Since these proceedings are, for the parties to the main proceedings, a step in the action pending before the national court, the decision on costs is a matter for that court. Costs incurred in submitting observations to the Court, other than the costs of those parties, are not recoverable.

 

On those grounds, the Court (Grand Chamber) hereby rules:

 

1.

Article 2(a) and Article 3(1) of Directive 2001/29/EC of the European Parliament and of the Council of 22 May 2001 on the harmonisation of certain aspects of copyright and related rights in the information society must be interpreted as constituting measures of full harmonisation of the scope of the exceptions or limitations which they contain.
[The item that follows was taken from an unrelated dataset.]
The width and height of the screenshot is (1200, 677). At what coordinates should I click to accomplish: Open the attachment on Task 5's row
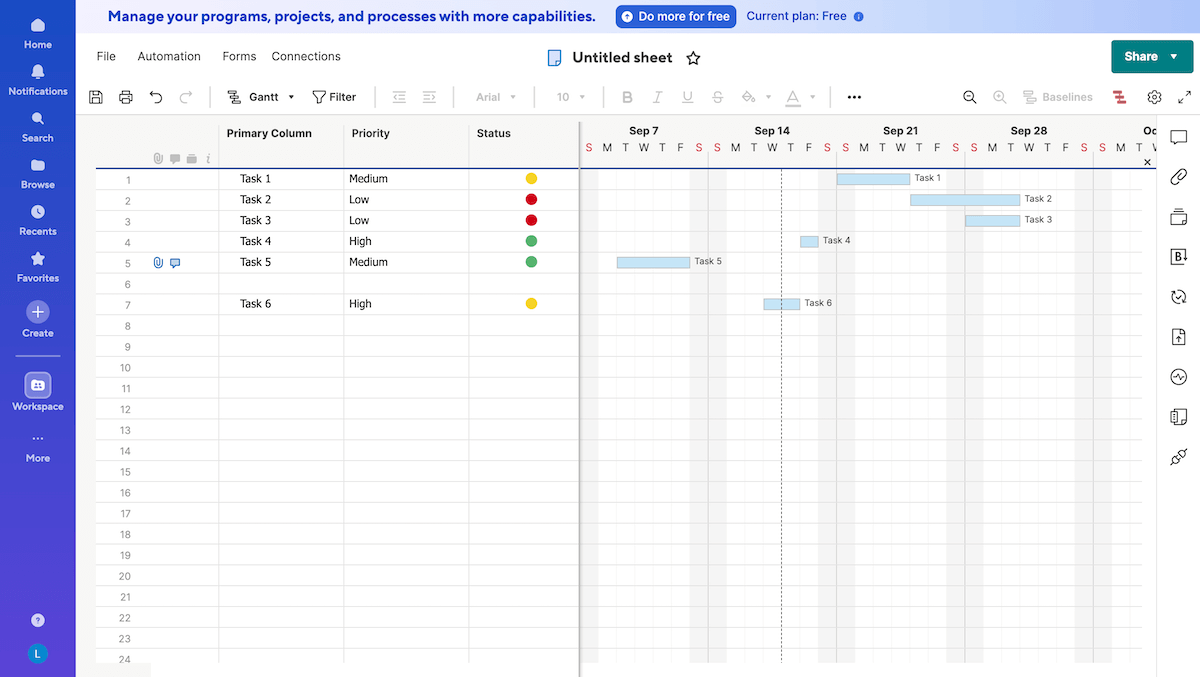click(x=158, y=262)
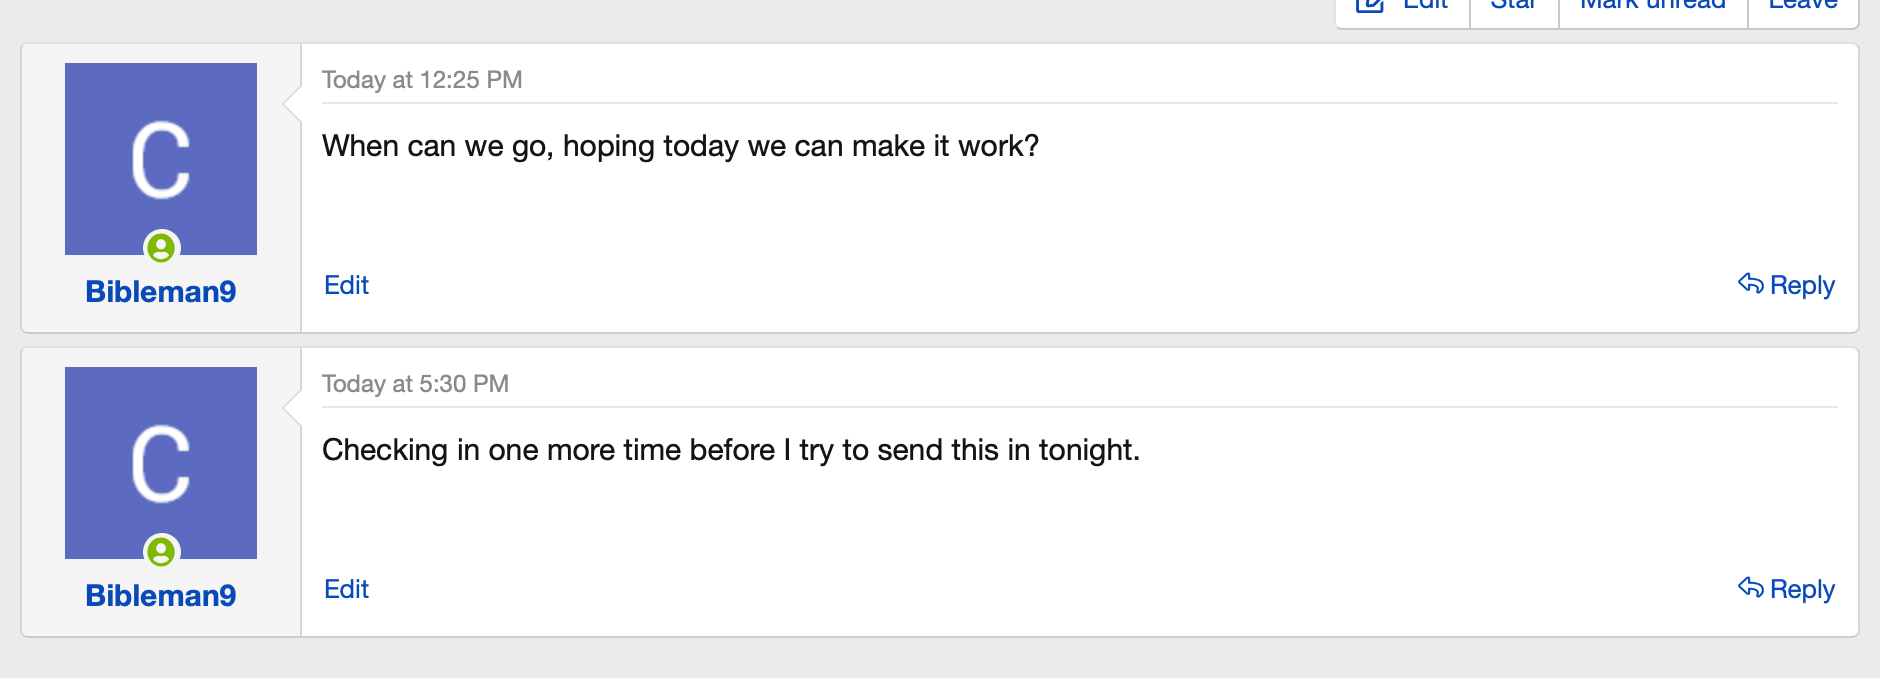Click the reply arrow icon on the 5:30 PM message

[1750, 588]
Article 5(3)(c), second case, and (d) of Directive 2001/29 must be interpreted as not constituting measures of full harmonisation of the scope of the relevant exceptions or limitations.

 

2.

Freedom of information and freedom of the press, enshrined in Article 11 of the Charter of Fundamental Rights of the European Union, are not capable of justifying, beyond the exceptions or limitations provided for in Article 5(2) and (3) of Directive 2001/29, a derogation from the author’s exclusive rights of reproduction and of communication to the public, referred to in Article 2(a) and Article 3(1) of that directive respectively.

 

3.

In striking the balance which is incumbent on a national court between the exclusive rights of the author referred to in Article 2(a) and in Article 3(1) of Directive 2001/29 on the one hand, and, on the other, the rights of the users of protected subject matter referred to in Article 5(3)(c), second case, and (d) of that directive, the latter of which derogate from the former, a national court must, having regard to all the circumstances of the case before it, rely on an interpretation of those provisions which, whilst consistent with their wording and safeguarding their effectiveness, fully adheres to the fundamental rights enshrined in the Charter of Fundamental Rights of the European Union.

 

[Signatures]


( *1 ) Language of the case: German.